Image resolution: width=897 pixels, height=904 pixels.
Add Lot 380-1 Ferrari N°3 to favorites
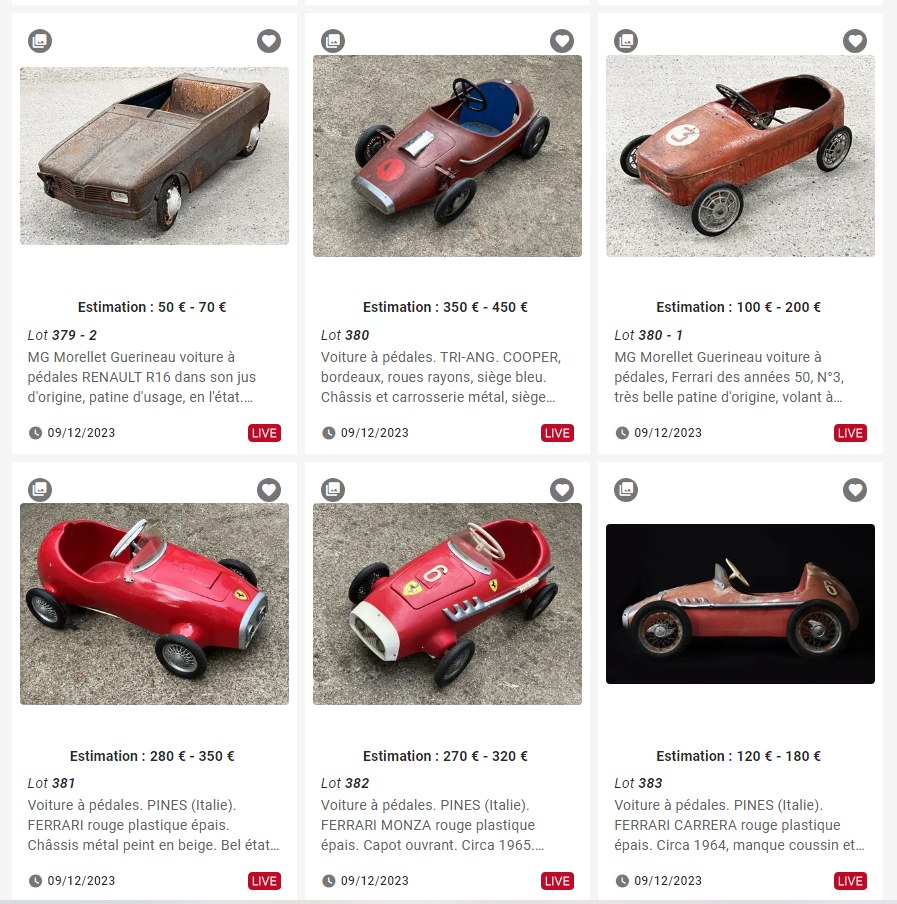click(x=855, y=41)
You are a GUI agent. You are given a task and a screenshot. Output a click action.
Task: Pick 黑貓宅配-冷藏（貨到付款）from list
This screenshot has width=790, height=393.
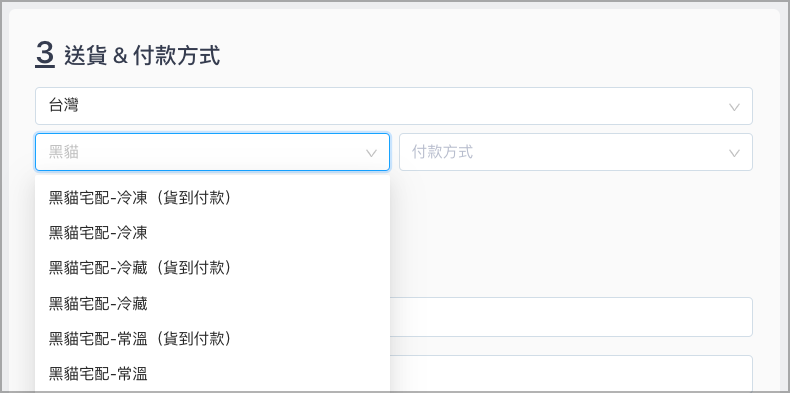point(212,268)
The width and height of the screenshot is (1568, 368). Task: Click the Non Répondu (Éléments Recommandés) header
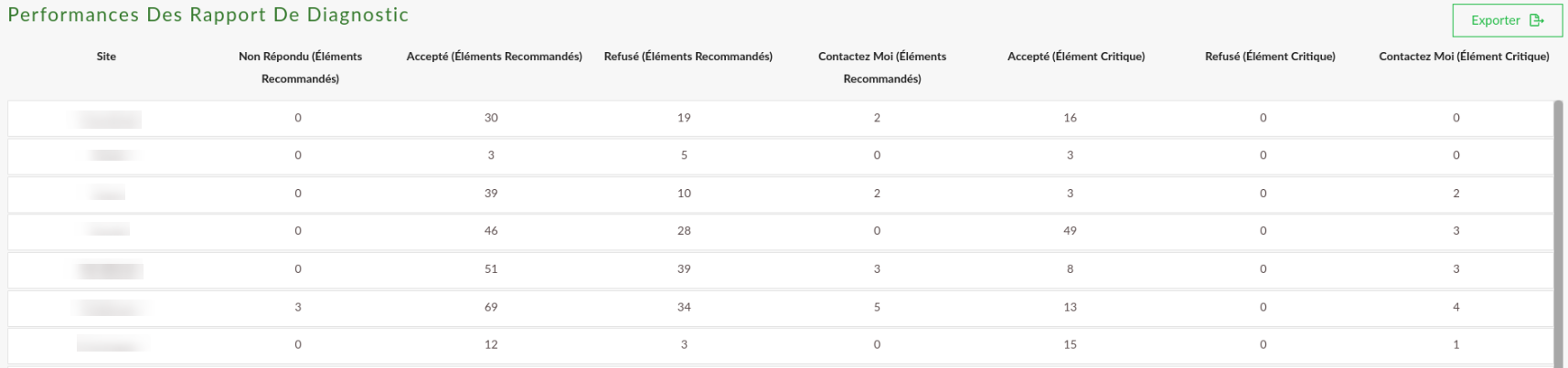(x=300, y=68)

====

Task to carry out: In your copy of the listing, please omit the pictures and keep every word exact.

Response to this exercise:
Image resolution: width=897 pixels, height=904 pixels.
Add Lot 380-1 Ferrari N°3 to favorites
click(x=855, y=41)
You are a GUI agent. You are given a task and a screenshot. Output a click action.
Task: Pick 黑貓宅配-冷藏（貨到付款）from list
This screenshot has width=790, height=393.
point(212,268)
The width and height of the screenshot is (1568, 368). Task: Click the Non Répondu (Éléments Recommandés) header
(x=300, y=68)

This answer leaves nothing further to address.